§ **What the task requires**
Please repeat the material from the line containing "You are a computer-use" through the end, swapping "tray icon" for "taskbar icon" and changing nothing else. Leave the pictures out.

--- start Provided data ---

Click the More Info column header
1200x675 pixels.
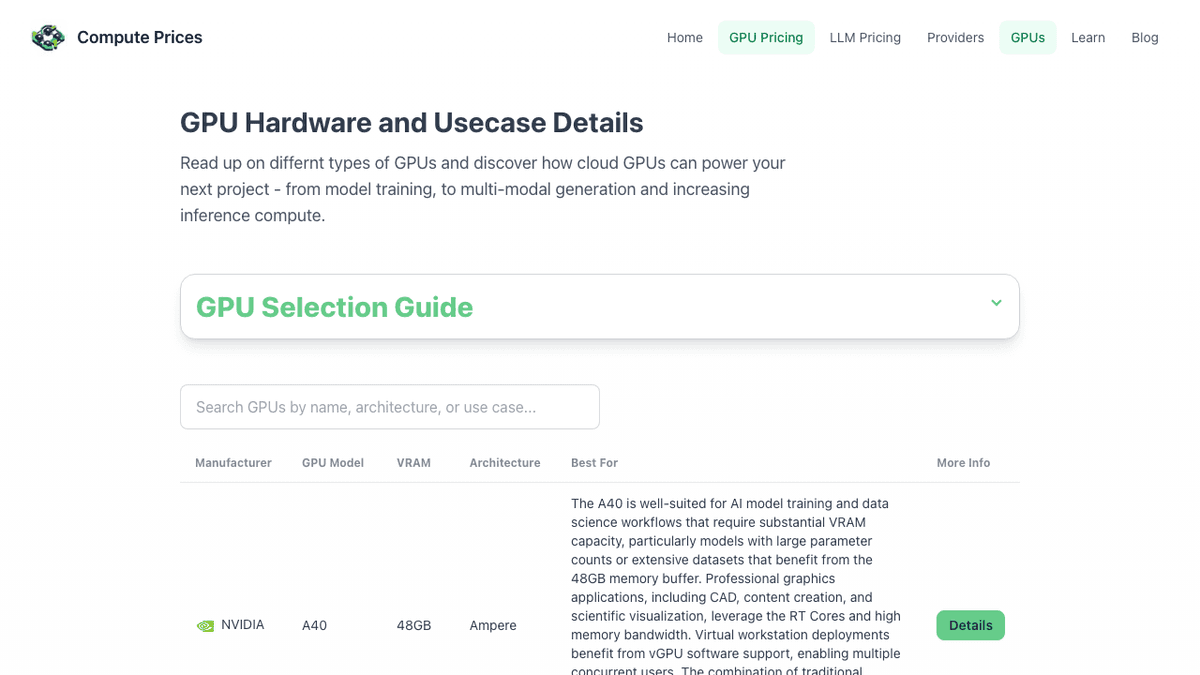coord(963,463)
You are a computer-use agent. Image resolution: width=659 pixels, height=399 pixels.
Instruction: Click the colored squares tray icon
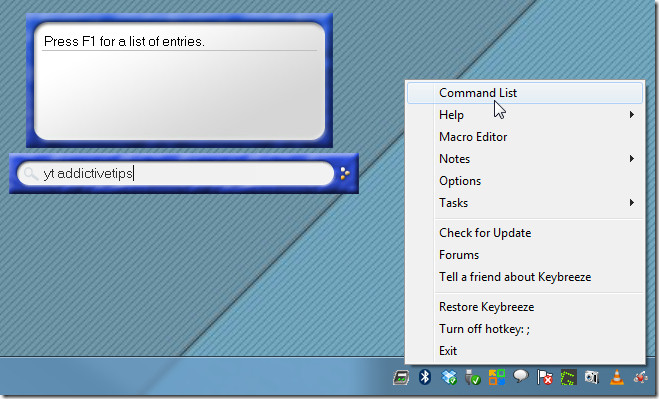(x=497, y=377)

--- end Provided data ---

§ **Output**
You are a computer-use agent. Image resolution: width=659 pixels, height=399 pixels.
Instruction: Click the colored squares taskbar icon
(x=497, y=377)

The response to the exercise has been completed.